Analysis of the docked vesicle pool in acute slices after mild and strong optical stimulation resulted in several findings [1]. After a single pulse, evoking 1 action potential, there was a slight decrease in the number of docked vesicles, albeit not significantly, reflecting the low release probability of the mossy fiber to the CA3 pyramidal neuron synapse. However, there was a significant increase in the mean diameter of docked vesicles, suggesting that smaller vesicles have a greater chance of being released first after a single stimulus. After a brief train of stimuli with 5 pulses, there was a significant decrease in docked vesicles, suggesting a release of vesicles, and putative endocytic pit formation was observed in both slices and cultures. Finally, after a strong stimulus paradigm, previously used as a readily releasable-pool-depletion stimulus (100 pulses at 20 Hz), the docked vesicle pool was substantially depleted in both acute brain slices and organotypic slice cultures [1]. An overview of the results is shown in figure 3.

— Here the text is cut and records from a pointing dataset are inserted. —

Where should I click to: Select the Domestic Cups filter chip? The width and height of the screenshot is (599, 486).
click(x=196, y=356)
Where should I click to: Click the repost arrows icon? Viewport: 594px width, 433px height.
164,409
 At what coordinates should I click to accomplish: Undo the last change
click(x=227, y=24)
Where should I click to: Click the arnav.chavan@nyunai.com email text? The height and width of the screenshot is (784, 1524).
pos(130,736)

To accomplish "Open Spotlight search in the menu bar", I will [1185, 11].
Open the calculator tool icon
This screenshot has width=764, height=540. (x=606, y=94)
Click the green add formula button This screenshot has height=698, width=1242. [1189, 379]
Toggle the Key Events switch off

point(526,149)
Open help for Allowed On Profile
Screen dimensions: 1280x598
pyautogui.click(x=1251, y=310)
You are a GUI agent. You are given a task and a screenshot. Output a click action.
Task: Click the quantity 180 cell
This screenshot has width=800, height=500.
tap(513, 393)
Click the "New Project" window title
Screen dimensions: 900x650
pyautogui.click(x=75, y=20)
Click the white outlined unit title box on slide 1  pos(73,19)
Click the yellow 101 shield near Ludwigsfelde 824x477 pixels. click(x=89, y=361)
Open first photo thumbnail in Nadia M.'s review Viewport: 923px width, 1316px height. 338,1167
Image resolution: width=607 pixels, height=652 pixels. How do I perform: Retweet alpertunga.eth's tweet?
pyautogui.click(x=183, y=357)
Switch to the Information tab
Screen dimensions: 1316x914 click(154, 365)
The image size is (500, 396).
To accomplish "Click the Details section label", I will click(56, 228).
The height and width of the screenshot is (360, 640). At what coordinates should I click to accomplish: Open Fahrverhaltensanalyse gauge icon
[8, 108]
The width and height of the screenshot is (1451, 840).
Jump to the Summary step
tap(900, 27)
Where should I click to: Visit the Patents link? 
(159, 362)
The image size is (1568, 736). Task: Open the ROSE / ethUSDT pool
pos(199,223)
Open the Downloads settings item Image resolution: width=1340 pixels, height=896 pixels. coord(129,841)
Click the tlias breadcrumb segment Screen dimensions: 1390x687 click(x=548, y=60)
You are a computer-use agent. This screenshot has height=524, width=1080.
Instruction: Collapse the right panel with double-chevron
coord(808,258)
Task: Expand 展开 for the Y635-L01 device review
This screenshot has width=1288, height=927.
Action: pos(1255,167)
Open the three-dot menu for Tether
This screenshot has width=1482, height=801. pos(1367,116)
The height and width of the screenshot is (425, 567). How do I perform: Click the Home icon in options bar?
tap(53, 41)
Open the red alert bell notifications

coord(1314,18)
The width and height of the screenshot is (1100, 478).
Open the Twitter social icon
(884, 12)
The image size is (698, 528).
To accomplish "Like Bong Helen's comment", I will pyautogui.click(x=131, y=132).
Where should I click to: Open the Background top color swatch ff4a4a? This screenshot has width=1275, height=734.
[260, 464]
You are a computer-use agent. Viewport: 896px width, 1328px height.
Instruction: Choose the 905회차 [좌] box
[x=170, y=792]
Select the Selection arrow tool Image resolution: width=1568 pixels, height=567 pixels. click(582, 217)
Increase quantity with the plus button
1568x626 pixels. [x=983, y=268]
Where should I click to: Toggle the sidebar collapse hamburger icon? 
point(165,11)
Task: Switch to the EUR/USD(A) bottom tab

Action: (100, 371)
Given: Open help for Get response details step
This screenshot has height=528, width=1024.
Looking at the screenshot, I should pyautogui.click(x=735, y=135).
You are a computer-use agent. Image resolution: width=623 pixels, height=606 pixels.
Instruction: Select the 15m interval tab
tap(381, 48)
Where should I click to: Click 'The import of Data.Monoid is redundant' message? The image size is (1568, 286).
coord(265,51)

This study demonstrates that the Flash and Freeze technique is widely applicable and can be used in both acute slices and organotypic slice cultures from the mouse hippocampus as well as in acute slices from other brain regions, including the cerebellum and brain stem [1].

As a proof of principle for this improved Flash and Freeze method, the results provide insights into the mechanisms of transmission at the mossy fiber synapse, a key synapse in the trisynaptic circuit of the mouse hippocampus. The results shed new light on the relationship between structure and function under basal synaptic transmission [1] and during short-term plasticity [2].